How can I programmatically create a tar archive of nested directories and files solely from Python strings and without temporary files?


I want to create a tar archive with a hierarchical directory structure from Python, using strings for the contents of the files. I've read this question , which shows a way of adding strings as files, but not as directories.
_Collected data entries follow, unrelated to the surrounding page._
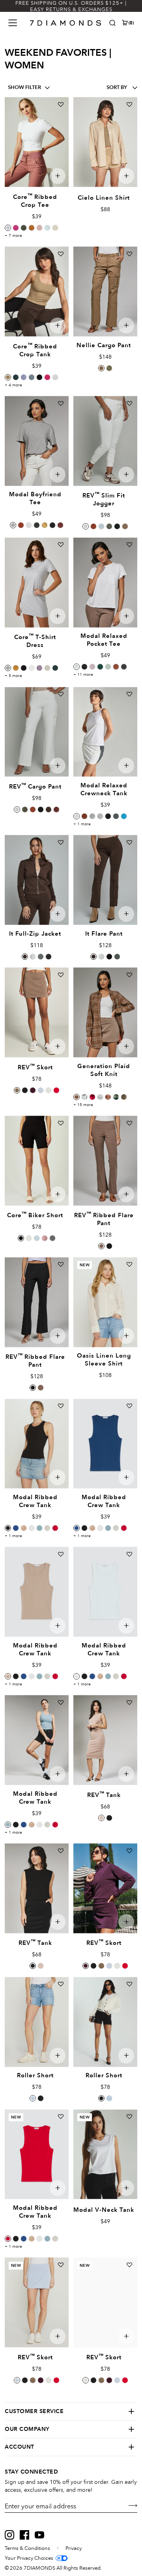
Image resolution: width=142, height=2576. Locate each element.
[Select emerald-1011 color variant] (100, 667)
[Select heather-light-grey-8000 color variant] (8, 668)
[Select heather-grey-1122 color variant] (47, 1528)
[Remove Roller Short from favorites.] (60, 1984)
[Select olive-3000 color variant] (25, 809)
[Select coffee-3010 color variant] (101, 368)
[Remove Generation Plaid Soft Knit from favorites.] (129, 974)
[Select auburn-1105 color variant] (21, 525)
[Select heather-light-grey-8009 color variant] (48, 1090)
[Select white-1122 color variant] (31, 1528)
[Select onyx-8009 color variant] (25, 1090)
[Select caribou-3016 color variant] (101, 1246)
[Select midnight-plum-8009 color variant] (33, 1090)
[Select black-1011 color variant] (84, 667)
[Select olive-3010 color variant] (109, 368)
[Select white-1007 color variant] (8, 228)
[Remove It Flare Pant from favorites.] (129, 842)
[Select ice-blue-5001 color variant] (101, 526)
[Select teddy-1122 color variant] (24, 1528)
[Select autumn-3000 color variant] (33, 809)
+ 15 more (83, 1105)
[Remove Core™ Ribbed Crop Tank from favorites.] (60, 253)
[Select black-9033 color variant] (48, 956)
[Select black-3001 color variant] (109, 956)
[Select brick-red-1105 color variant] (60, 525)
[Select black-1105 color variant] (52, 525)
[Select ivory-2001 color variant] (29, 1238)
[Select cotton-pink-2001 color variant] (44, 1238)
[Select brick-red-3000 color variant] (56, 809)
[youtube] (39, 2535)
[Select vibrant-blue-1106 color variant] (124, 816)
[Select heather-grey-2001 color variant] (52, 1238)
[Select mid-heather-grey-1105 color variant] (13, 525)
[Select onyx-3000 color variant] (40, 809)
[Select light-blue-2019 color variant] (33, 2098)
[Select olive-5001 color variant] (109, 526)
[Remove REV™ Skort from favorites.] (60, 974)
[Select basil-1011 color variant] (124, 667)
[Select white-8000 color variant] (31, 668)
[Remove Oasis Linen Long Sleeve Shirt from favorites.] (129, 1264)
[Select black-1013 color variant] (39, 377)
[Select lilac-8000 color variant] (39, 668)
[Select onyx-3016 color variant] (109, 1246)
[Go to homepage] (65, 23)
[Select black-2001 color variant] (21, 1238)
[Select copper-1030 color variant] (108, 1097)
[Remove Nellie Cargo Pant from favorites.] (129, 253)
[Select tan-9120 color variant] (124, 1097)
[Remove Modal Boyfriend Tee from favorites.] (60, 403)
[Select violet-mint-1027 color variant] (100, 1097)
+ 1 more (82, 824)
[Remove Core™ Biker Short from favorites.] (60, 1123)
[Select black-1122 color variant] (8, 1528)
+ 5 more (13, 676)
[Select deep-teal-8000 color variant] (55, 668)
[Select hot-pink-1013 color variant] (47, 377)
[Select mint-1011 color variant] (108, 667)
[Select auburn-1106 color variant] (84, 816)
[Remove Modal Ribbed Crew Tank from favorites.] (60, 1405)
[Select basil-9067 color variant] (116, 1097)
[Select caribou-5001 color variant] (125, 526)
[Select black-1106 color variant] (108, 816)
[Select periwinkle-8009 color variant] (40, 1090)
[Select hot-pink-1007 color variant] (16, 228)
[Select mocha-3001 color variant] (93, 956)
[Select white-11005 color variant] (29, 525)
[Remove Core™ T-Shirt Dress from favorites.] (60, 544)
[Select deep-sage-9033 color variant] (40, 956)
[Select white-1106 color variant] (76, 816)
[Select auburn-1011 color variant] (116, 667)
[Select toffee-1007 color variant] (31, 228)
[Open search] (112, 23)
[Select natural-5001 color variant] (85, 526)
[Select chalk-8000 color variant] (47, 668)
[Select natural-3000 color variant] (17, 809)
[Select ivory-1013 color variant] (55, 377)
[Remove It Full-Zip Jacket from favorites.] (60, 842)
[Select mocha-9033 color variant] (25, 956)
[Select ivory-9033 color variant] (33, 956)
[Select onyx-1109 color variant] (109, 1818)
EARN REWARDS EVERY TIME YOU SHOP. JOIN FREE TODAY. (71, 6)
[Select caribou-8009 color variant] (17, 1090)
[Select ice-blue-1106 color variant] (100, 816)
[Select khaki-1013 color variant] (8, 377)
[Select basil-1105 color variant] (37, 525)
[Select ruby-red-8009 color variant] (56, 1090)
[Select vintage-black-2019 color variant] (40, 2098)
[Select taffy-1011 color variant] (92, 667)
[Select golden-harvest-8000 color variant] (16, 668)
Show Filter (24, 87)
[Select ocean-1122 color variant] (39, 1528)
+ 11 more (83, 674)
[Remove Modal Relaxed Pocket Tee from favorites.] (129, 544)
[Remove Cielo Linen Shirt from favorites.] (129, 104)
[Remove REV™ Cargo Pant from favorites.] (60, 694)
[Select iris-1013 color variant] (24, 377)
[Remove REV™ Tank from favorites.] (129, 1702)
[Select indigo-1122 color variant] (16, 1528)
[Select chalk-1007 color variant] (55, 228)
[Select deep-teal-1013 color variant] (16, 377)
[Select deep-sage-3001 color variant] (117, 956)
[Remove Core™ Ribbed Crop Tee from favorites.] (60, 104)
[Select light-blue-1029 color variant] (84, 1097)
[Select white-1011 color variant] (76, 667)
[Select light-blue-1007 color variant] (47, 228)
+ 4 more (13, 385)
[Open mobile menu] (12, 23)
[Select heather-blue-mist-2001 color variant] (37, 1238)
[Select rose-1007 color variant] (39, 228)
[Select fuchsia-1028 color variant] (92, 1097)
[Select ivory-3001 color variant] (101, 956)
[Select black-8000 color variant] (24, 668)
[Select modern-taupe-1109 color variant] (101, 1818)
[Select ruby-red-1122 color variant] (55, 1528)
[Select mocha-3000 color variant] (48, 809)
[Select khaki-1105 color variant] (44, 525)
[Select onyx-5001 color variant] (117, 526)
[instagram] (9, 2535)
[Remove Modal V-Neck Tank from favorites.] (129, 2116)
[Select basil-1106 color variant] (116, 816)
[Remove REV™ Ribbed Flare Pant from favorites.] (129, 1123)
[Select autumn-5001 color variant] (93, 526)
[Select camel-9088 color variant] (76, 1097)
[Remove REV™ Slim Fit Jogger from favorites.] (129, 403)
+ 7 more (13, 235)
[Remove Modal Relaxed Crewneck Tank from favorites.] (129, 694)
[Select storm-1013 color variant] (31, 377)
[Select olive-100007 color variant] (24, 228)
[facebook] (24, 2535)
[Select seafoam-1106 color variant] (92, 816)
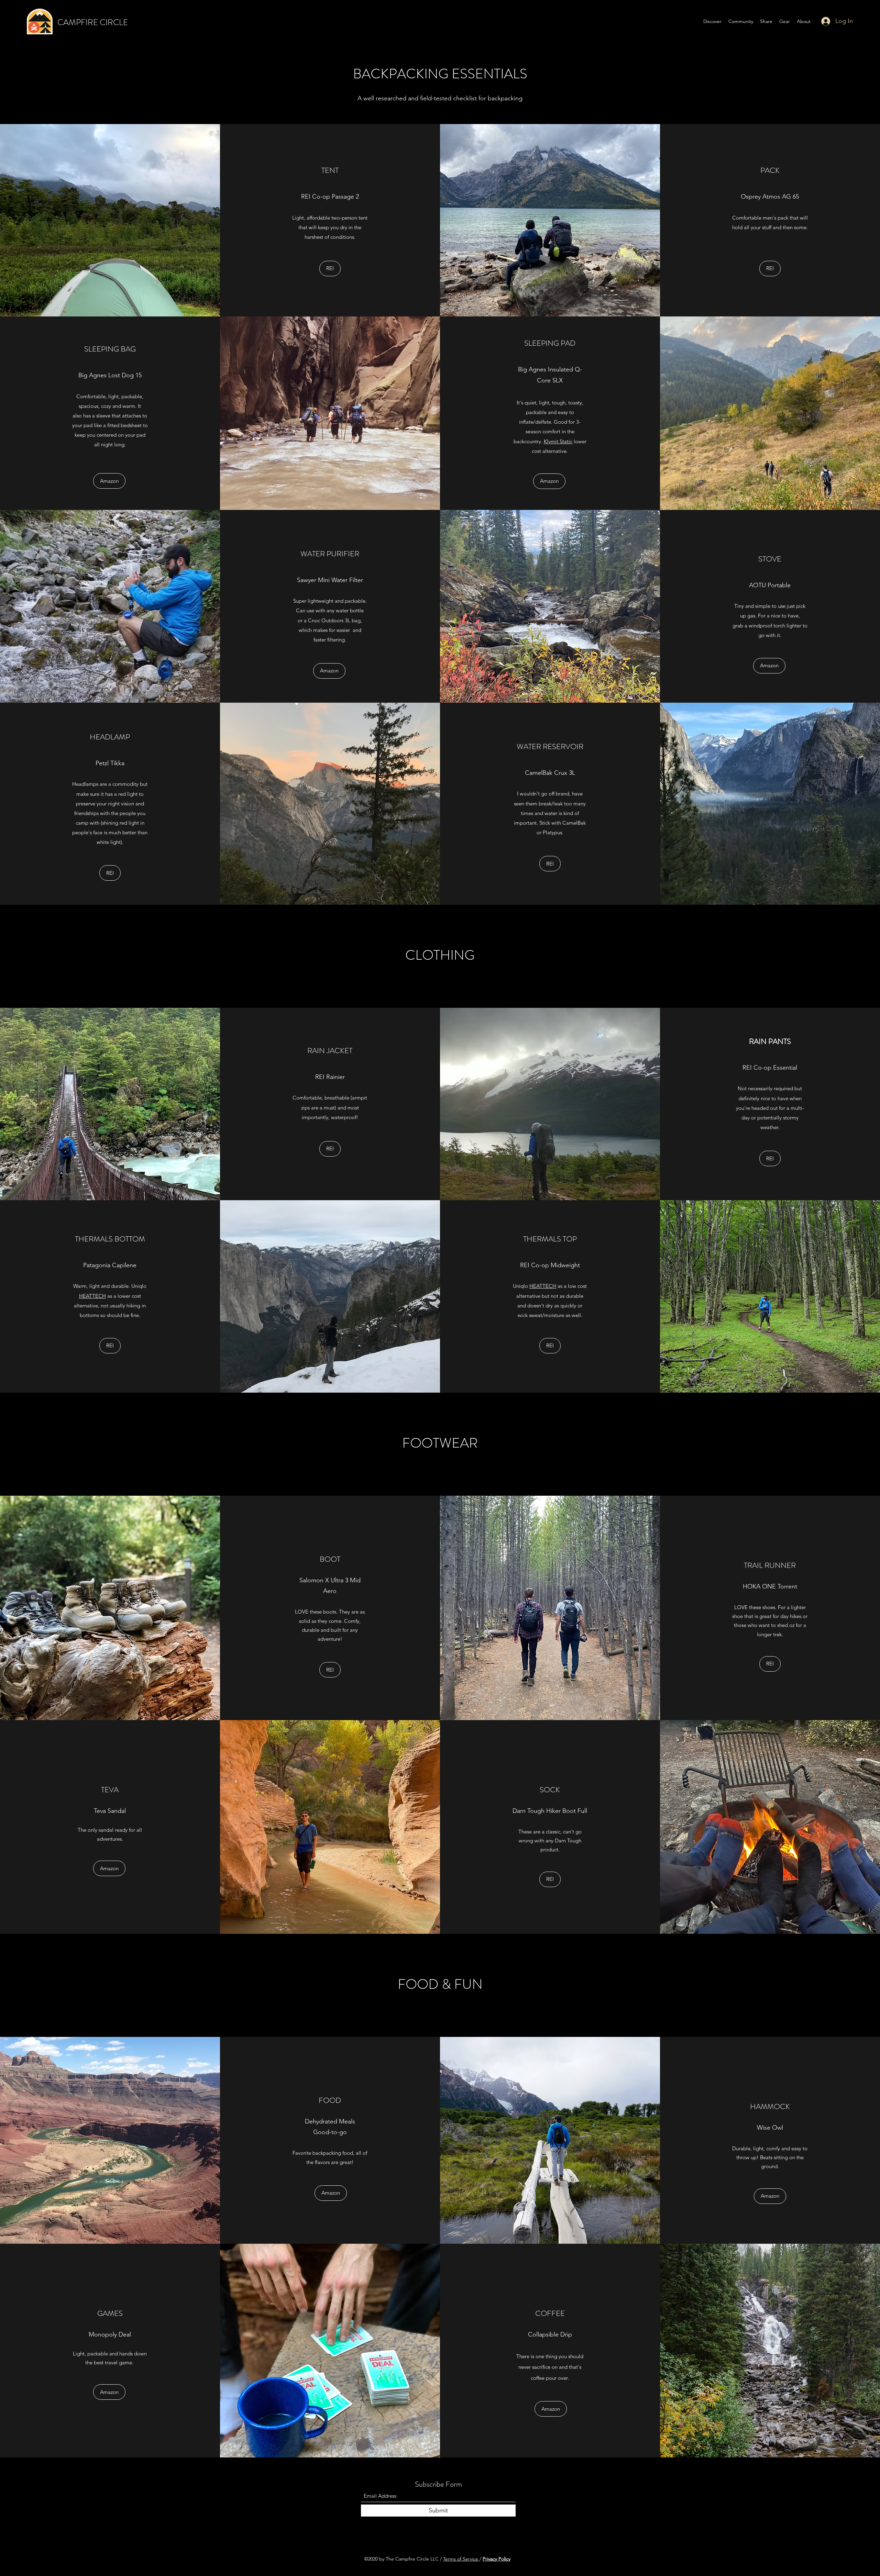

How can I add directories on the fly to a tar archive without actually making them?

Something like:

archive.tgz:
    file1.txt
    file2.txt
    dir1/
        file3.txt
        dir2/
            file4.txt

Solution

  • Extending the example given in the question linked, you can do it as follows:

    import tarfile
    import StringIO
    import time
    
    tar = tarfile.TarFile("test.tar", "w")
    
    string = StringIO.StringIO()
    string.write("hello")
    string.seek(0)
    
    info = tarfile.TarInfo(name='dir')
    info.type = tarfile.DIRTYPE
    info.mode = 0755
    info.mtime = time.time()
    tar.addfile(tarinfo=info)
    
    info = tarfile.TarInfo(name='dir/foo')
    info.size=len(string.buf)
    info.mtime = time.time()
    tar.addfile(tarinfo=info, fileobj=string)
    
    tar.close()
    

    Be careful with mode attribute since default value might not include execute permissions for the owner of the directory which is needed to change to it and get its contents.